Work to complete: Revise the rows between the lines holding "This screenshot has" and "will tap(23, 37).", inclusive, putting "icon" in place of "favicon" and leaving the rest unchanged. Return only those lines.
━━ Data shown
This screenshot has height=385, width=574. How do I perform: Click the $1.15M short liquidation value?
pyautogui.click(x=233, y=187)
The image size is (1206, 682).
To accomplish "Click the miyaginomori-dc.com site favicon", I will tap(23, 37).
━━━━
━━ Data shown
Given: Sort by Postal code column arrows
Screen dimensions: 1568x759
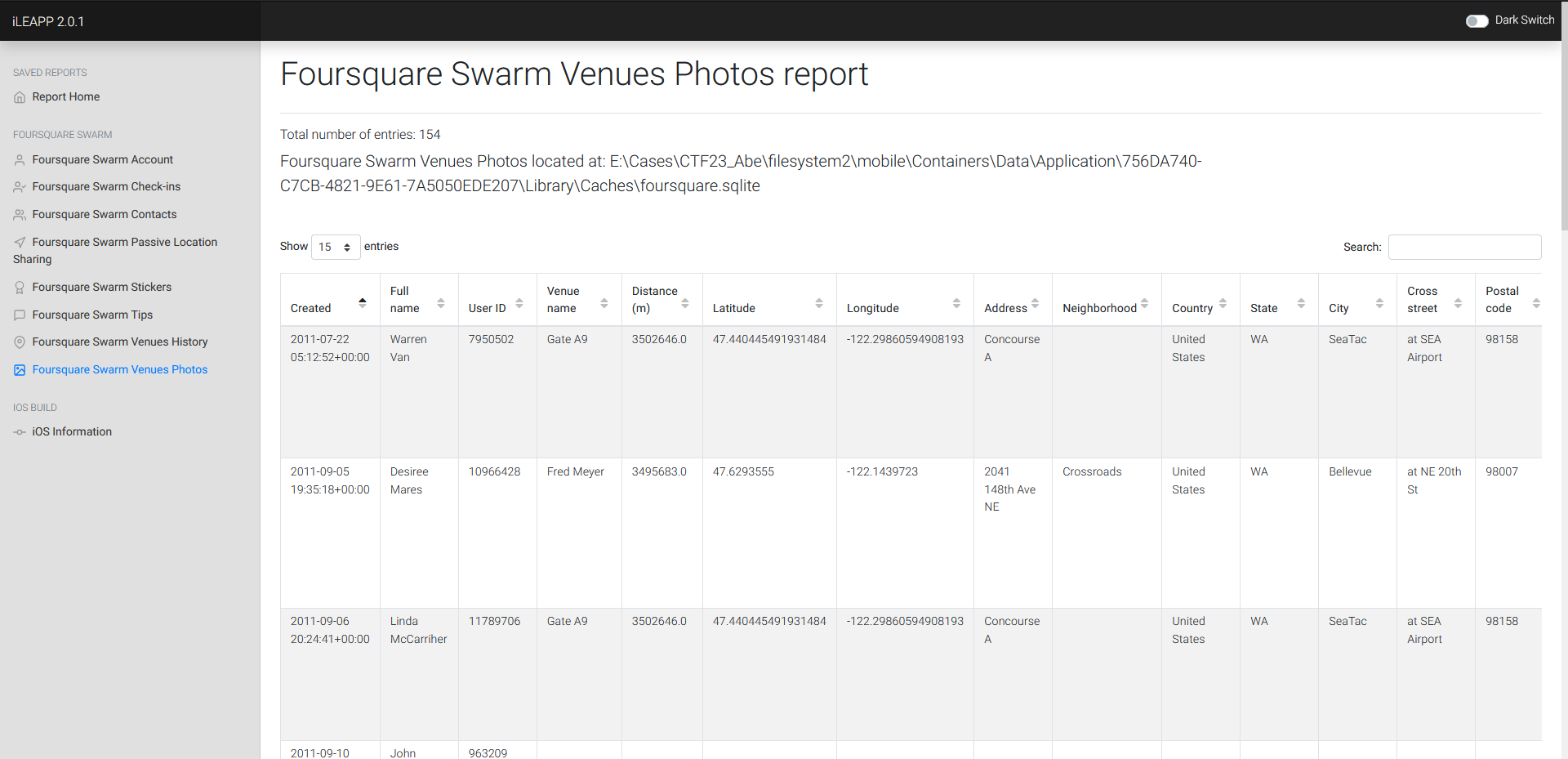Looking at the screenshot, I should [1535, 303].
━━━━
Expected answer:
This screenshot has height=385, width=574. How do I perform: Click the $1.15M short liquidation value?
pyautogui.click(x=233, y=187)
The image size is (1206, 682).
To accomplish "Click the miyaginomori-dc.com site icon", I will tap(23, 37).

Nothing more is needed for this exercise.